李白とて、ひとめでも三姫に会えたらそれで満足しただろう。
「お茶位ならぎりぎり負けてくんない?」
「莫迦。あの腕っぷしで白鈴が何もしないわけないだろ」
(やっぱり)
最上級の妓女は身を売らないというが、恋をしないわけじゃない。
まあ、そういうことである。
「それって不可抗力……」
「なわけあるかい。ちゃんと勘定に入れとくからね」
「払えないって」
(残りをいれても足りないなあ。

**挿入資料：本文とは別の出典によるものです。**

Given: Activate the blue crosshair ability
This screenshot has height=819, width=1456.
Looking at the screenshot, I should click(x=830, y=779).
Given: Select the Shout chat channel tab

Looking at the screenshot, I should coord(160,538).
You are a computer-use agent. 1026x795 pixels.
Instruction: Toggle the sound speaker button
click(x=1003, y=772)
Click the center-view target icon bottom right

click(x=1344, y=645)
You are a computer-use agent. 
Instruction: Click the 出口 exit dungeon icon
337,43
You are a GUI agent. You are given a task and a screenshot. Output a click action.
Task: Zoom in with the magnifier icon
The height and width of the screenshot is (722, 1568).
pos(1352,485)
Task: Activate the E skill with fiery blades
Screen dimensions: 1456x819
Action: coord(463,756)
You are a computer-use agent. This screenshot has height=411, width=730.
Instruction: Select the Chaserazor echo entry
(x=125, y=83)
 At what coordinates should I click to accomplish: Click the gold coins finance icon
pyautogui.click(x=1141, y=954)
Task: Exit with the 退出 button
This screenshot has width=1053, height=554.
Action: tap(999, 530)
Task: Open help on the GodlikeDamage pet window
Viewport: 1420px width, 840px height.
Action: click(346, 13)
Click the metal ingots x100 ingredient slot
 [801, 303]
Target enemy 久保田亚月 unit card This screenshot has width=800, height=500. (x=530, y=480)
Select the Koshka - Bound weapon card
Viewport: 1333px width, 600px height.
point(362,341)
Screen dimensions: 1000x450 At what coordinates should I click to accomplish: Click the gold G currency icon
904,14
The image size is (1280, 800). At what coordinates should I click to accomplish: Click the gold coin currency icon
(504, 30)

どう考えても)
考え込む猫猫。
どうみても言いがかりである。
「なあに、最悪、身体で払えばいいことさ。お上から女郎屋にうつるだけだ、かわりないさ。おまえみたいな傷物でも、すき好む好事家はいるからね」
ここ数年、婆は猫猫にやたら妓女になることをすすめてくる。一生を花街にささげたこの婆は、妓女が不幸な職とは思っちゃいない。
「年季まだ一年残ってんだけど」
「なら、上客どんどんよこしな。爺じゃなくて、さっきみたいな長く適度に搾り取れそうなのをさ」
(うーむ。やっぱり搾り取られるか)
強欲婆は算段しか頭にない。
身売りはもうけっこうなので、今後、生贄を適度に送らなければならなくなった。
(宦官でも客になるのか)
壬氏の顔が浮かんだが、あれはだめである。
妓女たちが本気になり、店がつぶれかねないので却下である。
だからといって高順ややぶ医者には悪い気がする。やり手婆に搾り取らせるまねはしがたい。
出会いの場がないというのは、本当に不便なものだ。
「猫猫、爺はいま家にいるはずだから、さっさといってやんな」
「ああ、わかった」
深く考えても今のところ解決策はない。
猫猫は緑青館の脇道を抜ける。
通りを一つ抜けると、花街はとたんにさびしいものとなる。
掘立小屋が立ち並び、割れた茶碗に銭がたまるのを待つ物乞いや、梅毒のあとが見える夜鷹もいる。
寂れた小屋のひとつが猫猫の家である。
二間の土間しかない狭い家に、背を丸め、すり鉢をするものがいる。
深くしわの刻まれた、柔らかい輪郭をした、まるで老婆のような男である。
「ただいま。おやじ」
「おう、遅かったね」
普段通りの挨拶をし、何事もなかったかのようによろけた足取りで茶を用意する。
使い古された湯飲みに茶を入れるのでそれをいただく。
ぽつぽつと今まであったことを話すと、おやじどのはそれに相槌をうつだけだった。
薬草と芋でかさ増しした粥を夕餉にとると、そのまま眠ることにした。風呂は明日、緑青館でもらい湯でもしよう。
土間に菰を敷いただけの簡素な寝床に丸くなった。
おやじどのは上から着物を重ねて着せ、竈の火を絶やさぬようにすり鉢をすっていた。
「後宮か。因果だねえ」
おやじどのがつぶやいた言葉は、眠気の奥に消えていった。